Consigne >> D'après le texte fourni, quelle somme le gouvernement donnera-t-il à chaque village pour la fête du 6 juillet ? Répondez en une phrase, s'il vous plaît.

Texte fourni >>
-------------------------

Mon guide est patriote exalté, comme on l’est dans toute la Vallée (du Grésivaudan) : il me raconte à sa manière la défense de Grenoble le 6 juillet 1815. Dans quelques années, lorsque certains vieillards chagrins n’auront plus voix au chapitre, il y aura le 6 juillet une grande fête nationale à Grenoble et dans toute la vallée. On tirera cent coups de canon la veille, au coucher du soleil ; et le jour de la fête, de ce même rempart de Trèscloître, où l’on voit encore des arbres coupés par le canon piémontais, on tirera un coup de canon tous les quarts d’heure. Le fort Barreaux répétera les salves, et prêtera deux pièces de quatre aux canonniers de la garde nationale de la vallée ; ces pièces seront mises en batterie au château Bayard et tireront de quart d’heure en quart d’heure. Le gouvernement donnera 5,000 fr. pour cette fête, 500 fr. à chaque village, et rendra par là sa place forte de Grenoble imprenable. Mon guide était tout exalté par cette prédiction. Je suis sorti de cette belle vallée de l’Isère par le petit chemin de Corenc ; il s’élève au milieu des vignes, le long de la montagne qui domine la vallée du côté du nord. Je ne pouvais me détacher de ce beau pays que je voyais pour la dernière fois : souvent je me suis arrêté. Après que l’on a perdu de vue l’Isère et le fond de la vallée, on se trouve comme vis-à-vis du fameux Taillefer et de toute la haute chaîne des Alpes. On aperçoit une foule de nouveaux pics ; ils semblent croître à mesure que l’on s’élève.

-------------------------

Données extraites >>
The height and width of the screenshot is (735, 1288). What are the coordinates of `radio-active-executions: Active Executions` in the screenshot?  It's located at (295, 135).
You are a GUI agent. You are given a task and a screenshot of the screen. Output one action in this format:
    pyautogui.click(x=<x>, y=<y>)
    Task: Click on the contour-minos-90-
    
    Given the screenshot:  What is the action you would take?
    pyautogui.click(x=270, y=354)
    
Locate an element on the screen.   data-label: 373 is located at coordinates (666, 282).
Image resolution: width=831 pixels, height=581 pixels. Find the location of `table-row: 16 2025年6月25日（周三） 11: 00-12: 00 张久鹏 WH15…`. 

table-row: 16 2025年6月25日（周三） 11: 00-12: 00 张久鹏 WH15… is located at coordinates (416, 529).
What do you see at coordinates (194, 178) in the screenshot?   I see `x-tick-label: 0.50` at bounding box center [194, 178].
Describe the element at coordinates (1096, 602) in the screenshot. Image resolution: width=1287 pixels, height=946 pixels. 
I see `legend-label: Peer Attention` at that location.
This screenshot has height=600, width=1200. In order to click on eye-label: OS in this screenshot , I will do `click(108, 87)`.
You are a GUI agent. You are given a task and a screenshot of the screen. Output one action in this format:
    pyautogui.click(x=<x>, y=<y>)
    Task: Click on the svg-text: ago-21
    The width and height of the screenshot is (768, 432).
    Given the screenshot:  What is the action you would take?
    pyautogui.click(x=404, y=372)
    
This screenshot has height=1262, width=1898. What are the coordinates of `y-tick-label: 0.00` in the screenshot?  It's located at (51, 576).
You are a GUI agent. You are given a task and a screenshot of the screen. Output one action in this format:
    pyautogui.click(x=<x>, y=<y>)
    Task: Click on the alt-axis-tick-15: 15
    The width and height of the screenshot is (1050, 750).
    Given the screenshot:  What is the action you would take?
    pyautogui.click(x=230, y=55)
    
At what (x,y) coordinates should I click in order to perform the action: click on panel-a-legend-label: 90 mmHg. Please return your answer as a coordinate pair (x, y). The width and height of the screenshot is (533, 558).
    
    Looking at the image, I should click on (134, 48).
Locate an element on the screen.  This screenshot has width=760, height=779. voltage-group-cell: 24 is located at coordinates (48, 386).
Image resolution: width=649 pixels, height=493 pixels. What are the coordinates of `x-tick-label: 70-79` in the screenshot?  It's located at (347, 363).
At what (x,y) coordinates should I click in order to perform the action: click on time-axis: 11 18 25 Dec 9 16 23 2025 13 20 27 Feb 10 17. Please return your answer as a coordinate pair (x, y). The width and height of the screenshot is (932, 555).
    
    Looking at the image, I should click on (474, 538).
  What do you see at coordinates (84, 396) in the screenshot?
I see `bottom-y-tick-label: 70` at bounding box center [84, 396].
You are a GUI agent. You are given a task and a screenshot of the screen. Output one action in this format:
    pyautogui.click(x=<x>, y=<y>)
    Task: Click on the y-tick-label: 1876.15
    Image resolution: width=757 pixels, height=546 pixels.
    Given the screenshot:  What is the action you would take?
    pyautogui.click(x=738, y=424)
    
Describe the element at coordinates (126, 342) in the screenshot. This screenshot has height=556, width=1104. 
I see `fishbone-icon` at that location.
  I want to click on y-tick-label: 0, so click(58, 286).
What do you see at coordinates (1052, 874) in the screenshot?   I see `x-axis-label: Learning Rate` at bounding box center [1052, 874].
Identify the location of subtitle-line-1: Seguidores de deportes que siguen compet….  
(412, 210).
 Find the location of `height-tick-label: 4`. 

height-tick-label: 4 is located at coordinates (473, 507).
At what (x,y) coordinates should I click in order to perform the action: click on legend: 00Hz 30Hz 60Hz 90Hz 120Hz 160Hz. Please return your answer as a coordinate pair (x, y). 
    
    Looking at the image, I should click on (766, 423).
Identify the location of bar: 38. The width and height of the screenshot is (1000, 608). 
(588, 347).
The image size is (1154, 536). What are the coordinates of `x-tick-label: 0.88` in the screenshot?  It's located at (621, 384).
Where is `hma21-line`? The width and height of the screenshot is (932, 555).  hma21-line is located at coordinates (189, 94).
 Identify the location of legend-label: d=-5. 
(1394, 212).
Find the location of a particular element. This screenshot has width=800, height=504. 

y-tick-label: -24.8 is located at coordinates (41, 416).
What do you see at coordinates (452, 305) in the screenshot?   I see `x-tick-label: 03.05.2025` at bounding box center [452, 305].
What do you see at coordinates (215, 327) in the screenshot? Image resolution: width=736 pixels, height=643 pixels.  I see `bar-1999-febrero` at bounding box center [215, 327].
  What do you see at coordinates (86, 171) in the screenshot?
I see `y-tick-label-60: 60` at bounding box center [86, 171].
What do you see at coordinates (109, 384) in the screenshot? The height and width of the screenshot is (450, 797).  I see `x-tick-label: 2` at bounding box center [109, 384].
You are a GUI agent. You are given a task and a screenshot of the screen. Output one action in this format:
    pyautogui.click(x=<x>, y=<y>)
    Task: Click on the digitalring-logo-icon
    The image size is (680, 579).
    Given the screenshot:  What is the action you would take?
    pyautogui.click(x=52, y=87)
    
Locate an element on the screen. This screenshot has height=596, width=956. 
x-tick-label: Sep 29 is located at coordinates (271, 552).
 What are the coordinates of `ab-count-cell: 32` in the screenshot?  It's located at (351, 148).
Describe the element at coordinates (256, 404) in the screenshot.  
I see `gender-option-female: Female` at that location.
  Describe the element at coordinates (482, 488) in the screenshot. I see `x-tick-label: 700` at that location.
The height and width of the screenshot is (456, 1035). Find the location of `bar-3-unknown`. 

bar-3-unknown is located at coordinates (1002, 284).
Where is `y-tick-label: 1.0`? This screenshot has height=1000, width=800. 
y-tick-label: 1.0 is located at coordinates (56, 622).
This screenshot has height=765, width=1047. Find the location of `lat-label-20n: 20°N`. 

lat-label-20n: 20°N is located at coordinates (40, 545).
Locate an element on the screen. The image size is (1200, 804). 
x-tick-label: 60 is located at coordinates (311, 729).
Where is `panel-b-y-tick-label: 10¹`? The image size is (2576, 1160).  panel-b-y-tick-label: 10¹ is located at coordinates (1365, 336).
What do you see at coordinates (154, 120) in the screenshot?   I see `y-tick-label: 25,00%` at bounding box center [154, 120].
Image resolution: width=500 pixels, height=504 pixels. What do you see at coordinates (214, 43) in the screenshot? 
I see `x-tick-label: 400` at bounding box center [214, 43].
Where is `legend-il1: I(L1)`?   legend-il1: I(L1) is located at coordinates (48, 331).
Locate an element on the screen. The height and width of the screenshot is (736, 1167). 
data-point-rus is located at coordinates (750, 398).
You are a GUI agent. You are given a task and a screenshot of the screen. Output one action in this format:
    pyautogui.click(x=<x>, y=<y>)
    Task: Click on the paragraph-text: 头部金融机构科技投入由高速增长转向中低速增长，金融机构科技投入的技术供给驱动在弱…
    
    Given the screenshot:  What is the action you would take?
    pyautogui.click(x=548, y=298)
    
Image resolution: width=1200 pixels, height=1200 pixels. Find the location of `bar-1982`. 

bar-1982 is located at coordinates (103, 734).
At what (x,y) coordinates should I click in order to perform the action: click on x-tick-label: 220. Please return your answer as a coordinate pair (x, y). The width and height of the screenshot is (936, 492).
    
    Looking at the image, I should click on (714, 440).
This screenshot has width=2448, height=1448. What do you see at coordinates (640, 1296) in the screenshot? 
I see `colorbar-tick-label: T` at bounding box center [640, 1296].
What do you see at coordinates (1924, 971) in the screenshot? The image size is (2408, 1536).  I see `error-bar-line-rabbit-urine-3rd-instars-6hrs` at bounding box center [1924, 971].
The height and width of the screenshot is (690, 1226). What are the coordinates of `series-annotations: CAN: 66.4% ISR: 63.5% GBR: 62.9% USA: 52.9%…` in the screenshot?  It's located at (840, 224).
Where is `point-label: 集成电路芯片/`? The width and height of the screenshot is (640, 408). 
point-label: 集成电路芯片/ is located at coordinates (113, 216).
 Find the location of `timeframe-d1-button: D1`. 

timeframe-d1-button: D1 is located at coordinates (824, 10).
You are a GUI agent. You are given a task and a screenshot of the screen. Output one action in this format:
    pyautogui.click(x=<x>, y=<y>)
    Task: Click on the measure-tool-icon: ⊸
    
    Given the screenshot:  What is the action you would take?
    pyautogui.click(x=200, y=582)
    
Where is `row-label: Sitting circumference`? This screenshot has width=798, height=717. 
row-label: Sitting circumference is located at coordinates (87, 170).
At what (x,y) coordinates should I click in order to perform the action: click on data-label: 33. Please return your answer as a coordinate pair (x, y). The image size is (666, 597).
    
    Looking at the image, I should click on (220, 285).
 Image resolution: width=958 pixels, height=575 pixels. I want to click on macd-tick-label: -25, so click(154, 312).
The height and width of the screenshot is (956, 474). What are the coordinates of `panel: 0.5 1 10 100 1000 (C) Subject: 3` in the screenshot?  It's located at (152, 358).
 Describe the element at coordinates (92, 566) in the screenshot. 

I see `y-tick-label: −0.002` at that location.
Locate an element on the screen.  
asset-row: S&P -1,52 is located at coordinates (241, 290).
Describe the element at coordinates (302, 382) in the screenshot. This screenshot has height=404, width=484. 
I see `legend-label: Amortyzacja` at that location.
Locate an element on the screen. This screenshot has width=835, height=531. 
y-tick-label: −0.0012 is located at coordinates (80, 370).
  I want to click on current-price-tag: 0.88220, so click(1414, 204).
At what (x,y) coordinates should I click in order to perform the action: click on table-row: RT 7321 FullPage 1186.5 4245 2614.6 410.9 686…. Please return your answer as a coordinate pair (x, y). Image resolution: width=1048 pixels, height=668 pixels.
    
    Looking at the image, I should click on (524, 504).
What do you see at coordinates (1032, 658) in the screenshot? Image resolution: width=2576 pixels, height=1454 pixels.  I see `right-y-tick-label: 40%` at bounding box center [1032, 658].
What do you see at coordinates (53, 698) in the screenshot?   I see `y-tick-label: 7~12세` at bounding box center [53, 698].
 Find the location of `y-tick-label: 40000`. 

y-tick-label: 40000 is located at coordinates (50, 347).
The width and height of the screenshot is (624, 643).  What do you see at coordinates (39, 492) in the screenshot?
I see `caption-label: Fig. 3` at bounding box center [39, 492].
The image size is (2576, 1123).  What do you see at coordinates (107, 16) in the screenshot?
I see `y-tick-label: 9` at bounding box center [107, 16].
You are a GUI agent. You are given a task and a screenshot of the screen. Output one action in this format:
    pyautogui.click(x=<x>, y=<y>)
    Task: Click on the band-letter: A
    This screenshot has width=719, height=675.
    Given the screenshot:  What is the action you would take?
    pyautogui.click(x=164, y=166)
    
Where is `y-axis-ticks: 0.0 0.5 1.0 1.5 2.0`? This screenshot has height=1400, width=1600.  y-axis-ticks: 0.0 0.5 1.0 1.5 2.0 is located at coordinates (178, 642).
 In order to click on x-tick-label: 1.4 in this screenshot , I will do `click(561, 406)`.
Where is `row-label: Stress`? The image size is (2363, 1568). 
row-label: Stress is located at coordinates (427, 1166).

-------------------------

Corrigé >> Le gouvernement donnera 500 fr. à chaque village.